Несмотря на то что Локите мнилось, будто прошла целая вечность, прежде чем они наконец сошли на берег, нужно было переделать множество неотложных дел.
Подарки князя, как выяснилось, содержали драгоценности, при виде которых Локита на минуту лишилась дара речи.
К алтарю ей предстояло выйти в традиционной русской тиаре. Она был украшена выложенными бриллиантами звездочками, а на шее новобрачной должно было сверкать свисающее с тиары ожерелье той же формы.
И, словно бы предвидя то, что в день свадьбы невеста будет усыпана драгоценными камнями неизъяснимой красоты, мистер Ворт предложил ей подвенечное платье достаточно скромного покроя.
Тончайшее кружево подчеркивало плавные изгибы ее фигуры, так что при взгляде на нее напрашивалось сравнение с греческой богиней; длинный, пенящийся в нежных сборках шлейф венчал большой бант из белого атласа.

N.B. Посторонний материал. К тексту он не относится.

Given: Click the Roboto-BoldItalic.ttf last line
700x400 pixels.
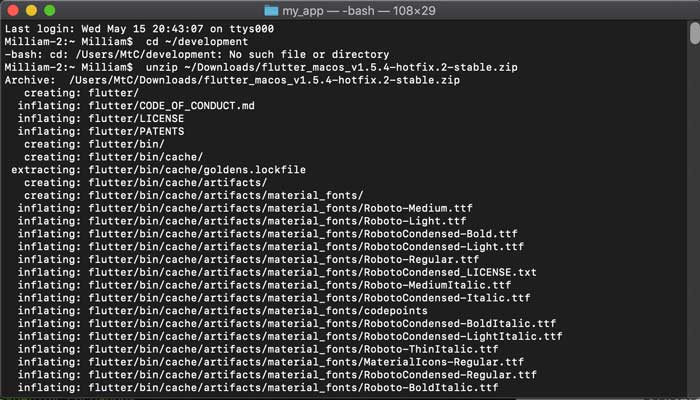Looking at the screenshot, I should coord(258,388).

В этом платье Локита казалась еще более хрупкой и воздушной; когда же наряд был дополнен драгоценностями, в ней проявился — как поведал ей лорд Марстон — царственный блеск.
— Что, в сущности, под стать вашему положению, — прибавил он.
Она бросила на него недоумевающий взор, и он продолжал:
— Князь не только сумел получить разрешение царя на брак: специальным указом Сената вы пожалованы титулом и теперь будете называться княжной Куревской. Это, как вы понимаете, девичья фамилия вашей матери.
Локита всплеснула руками: даже лорд Марстон едва ли смог бы понять в полной мере, что значило для нее это сообщение.
Из-за того, что ее существование так долго было окружено тайной, у нее не могло не зародиться чувство, что князь, женясь на ней, заключает неравный брак, а его семья роняет свое достоинство.
Теперь же, когда все ее права признаны, она знала, что может пойти под венец с высоко поднятой головой, не смущаясь своего прошлого.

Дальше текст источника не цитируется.